Par Nicolas Tandler
Le ministre de la Justice, C. Taubira, se trouve dans une position très forte. Adulée par la gauche du Parti socialiste, elle demeure dans le ministère Valls comme indispensable à sa majorité parlementaire. Du coup, elle a aussitôt lancé une nouvelle attaque contre les fondements de la société française. Cette fois-ci dans le domaine social. L’opération vise dans un premier temps les tribunaux de commerce. Mais elle les dépasse, et de loin.
« Les tribunaux de commerce sont des juridictions du premier degré, composées de juges élus (3 200 en tout) et d’un greffier » (art. L.721-1 du Code de Commerce). Leur compétence s’étend à toutes les contestations entre sociétés commerciales, commerçants et toute personne au sujet d’actes de commerce. Autrement dit, à toutes les entreprises et au-delà. D’où proviennent leurs juges ? Ils sont élus dans le ressort d’une juridiction par un collège composé de délégués consulaires, eux-mêmes désignés par le vote des chefs d’entreprise et par des juges du tribunal ainsi que par d’anciens juges (art. L 723-1). Cette composition s’appelle l’échevinage. C’est ce que Mme Taubira entend supprimer.
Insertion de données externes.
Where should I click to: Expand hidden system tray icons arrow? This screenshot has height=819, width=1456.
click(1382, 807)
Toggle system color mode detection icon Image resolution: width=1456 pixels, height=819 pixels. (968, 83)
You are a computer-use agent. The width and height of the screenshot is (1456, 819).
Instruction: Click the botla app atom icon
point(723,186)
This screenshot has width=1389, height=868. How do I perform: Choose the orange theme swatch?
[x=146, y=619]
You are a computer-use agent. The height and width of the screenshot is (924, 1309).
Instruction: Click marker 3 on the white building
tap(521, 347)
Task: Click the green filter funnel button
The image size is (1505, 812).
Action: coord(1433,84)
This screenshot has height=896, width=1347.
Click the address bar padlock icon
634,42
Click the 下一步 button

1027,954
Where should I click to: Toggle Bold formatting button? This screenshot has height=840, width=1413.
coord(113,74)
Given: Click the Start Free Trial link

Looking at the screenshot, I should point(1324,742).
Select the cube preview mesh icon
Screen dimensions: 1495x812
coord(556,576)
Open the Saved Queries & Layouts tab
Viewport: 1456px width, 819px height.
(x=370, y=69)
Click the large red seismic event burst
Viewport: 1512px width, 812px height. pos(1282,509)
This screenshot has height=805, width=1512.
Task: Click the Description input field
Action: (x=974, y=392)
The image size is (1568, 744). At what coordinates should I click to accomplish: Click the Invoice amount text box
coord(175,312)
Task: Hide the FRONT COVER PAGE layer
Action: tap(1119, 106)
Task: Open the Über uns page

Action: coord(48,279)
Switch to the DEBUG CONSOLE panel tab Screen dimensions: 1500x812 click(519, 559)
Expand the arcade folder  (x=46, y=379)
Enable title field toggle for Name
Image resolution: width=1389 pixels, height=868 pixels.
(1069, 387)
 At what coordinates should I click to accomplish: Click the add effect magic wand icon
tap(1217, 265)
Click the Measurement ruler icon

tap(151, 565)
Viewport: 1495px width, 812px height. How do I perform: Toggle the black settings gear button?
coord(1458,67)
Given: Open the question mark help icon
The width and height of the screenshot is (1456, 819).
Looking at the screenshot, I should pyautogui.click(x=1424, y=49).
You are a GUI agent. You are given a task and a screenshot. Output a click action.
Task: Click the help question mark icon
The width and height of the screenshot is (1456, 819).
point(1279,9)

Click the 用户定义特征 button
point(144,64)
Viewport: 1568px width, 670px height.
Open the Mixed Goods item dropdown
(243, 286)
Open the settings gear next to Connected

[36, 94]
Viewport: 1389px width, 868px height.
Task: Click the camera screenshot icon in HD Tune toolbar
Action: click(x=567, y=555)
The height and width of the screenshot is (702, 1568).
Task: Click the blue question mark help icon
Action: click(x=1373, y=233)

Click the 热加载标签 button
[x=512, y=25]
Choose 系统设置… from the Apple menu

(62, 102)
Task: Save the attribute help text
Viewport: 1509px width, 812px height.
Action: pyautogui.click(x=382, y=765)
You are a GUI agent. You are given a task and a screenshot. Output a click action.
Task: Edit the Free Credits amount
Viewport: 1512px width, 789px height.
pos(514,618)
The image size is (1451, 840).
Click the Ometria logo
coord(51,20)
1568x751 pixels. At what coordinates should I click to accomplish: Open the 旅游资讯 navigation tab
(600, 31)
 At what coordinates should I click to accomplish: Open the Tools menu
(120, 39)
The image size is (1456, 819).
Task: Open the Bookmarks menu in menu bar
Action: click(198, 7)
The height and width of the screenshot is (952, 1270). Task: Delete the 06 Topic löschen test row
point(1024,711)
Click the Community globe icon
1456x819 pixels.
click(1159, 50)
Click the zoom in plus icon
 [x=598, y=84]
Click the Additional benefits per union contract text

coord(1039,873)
Qui remplacerait les juges élus ? Des magistrats professionnels, selon un projet de loi (donc du gouvernement) de février 2014. Au départ, il n’y en aura qu’une centaine, dans les 135 tribunaux de commerce existant sur le territoire national. Les présidents élus deviendront donc de simples assesseurs, subordonnés à ceux désignés par le garde des Sceaux. L’Etat deviendra par conséquent le maître absolu des tribunaux de commerce. Il suffira de rappeler que toutes les grandes affaires sociales passent par les juges consulaires (en ce moment, SNCM, etc.) pour en mesurer l’importance. De fait, dès le 7 mars 2014, puis par une ordonnance du 16 avril (hors débat parlementaire), Mme Taubira bouleversait le fonctionnement de la juridiction en supprimant sa possibilité de passer d’une procédure de sauvegarde d’entreprise à un redressement judiciaire, et de ce redressement à une liquidation. Elle réduisait ainsi l’échevinage à peu de chose. Par ailleurs, par le biais de « délocalisations », plusieurs « petits » tribunaux seront supprimés.
Qu’objecte-t-on aux initiatives, en cours et imminentes, de Mme Taubira ? Leur coût, entre autres. Les juges consulaires sont bénévoles, les magistrats professionnels rétribués. Au demeurant, il manque au bas mot plus de 400 de ces magistrats dans d’autres juridictions. Pour la Place Vendôme, peu importe. Il s’agit de remplacer des chefs d’entreprise par des fonctionnaires. Or les écoles de la magistrature n’ouvrent ni sur la gestion d’entreprise, ni sur l’économie, connaissances indispensables afin de trancher sur leur sort. Alors sera invoqué, inspiré par le collègue ministériel de Mme Taubira qu’est Arnaud Montebourg, le passé. Il y a eu de trop nombreuses affaires de corruption, accompagnées de drames, concernant des juges consulaires et des mandataires et administrateurs judiciaires. A. Montebourg s’était illustré, en 1994-1995, par des philippiques très violentes contre les tribunaux de commerce, y compris à Paris, en plein tribunal de commerce, où son discours enflammé frôlait l’appel au lynchage. En faisant attention, on décelait qu’il visait surtout des individus indignes, certes, mais circonscrits au milieu des loges maçonniques de la GLNF (Grande Loge Nationale de France), présumée « à droite ». Or, la corruption s’étendait aussi à d’autres. Depuis, bien qu’on ne saurait jurer de rien, les actes délictueux semblent avoir régressé.
Au demeurant, supprimer cet échevinage constituera un précédent décisif pour abolir, sous le prétexte de « réforme », d’autres juridictions de même type. Les conseils de prud’hommes se situent déjà sur la ligne de tir. Rappeler qu’un juge professionnel est affecté à chaque conseil, afin de « départager » les affaires en balance, ne sauvera pas l’institution. Pas plus que d’autres, telles les TASS (Tribunaux des Affaires Sociales), les TCI (Tribunaux du Contentieux de l’Incapacité)… Les assesseurs y siégeant finiront par être éliminés. L’enjeu s’avère simple : un choix entre une justice théorique, coiffée par les gouvernements en place, et une autre, impliquant des personnes représentatives et expérimentées, parfois insuffisantes ou peu intègres (et alors éliminées). Soit un totalitarisme hypocrite, soit une justice pas parfaite, mais contestable et amendable.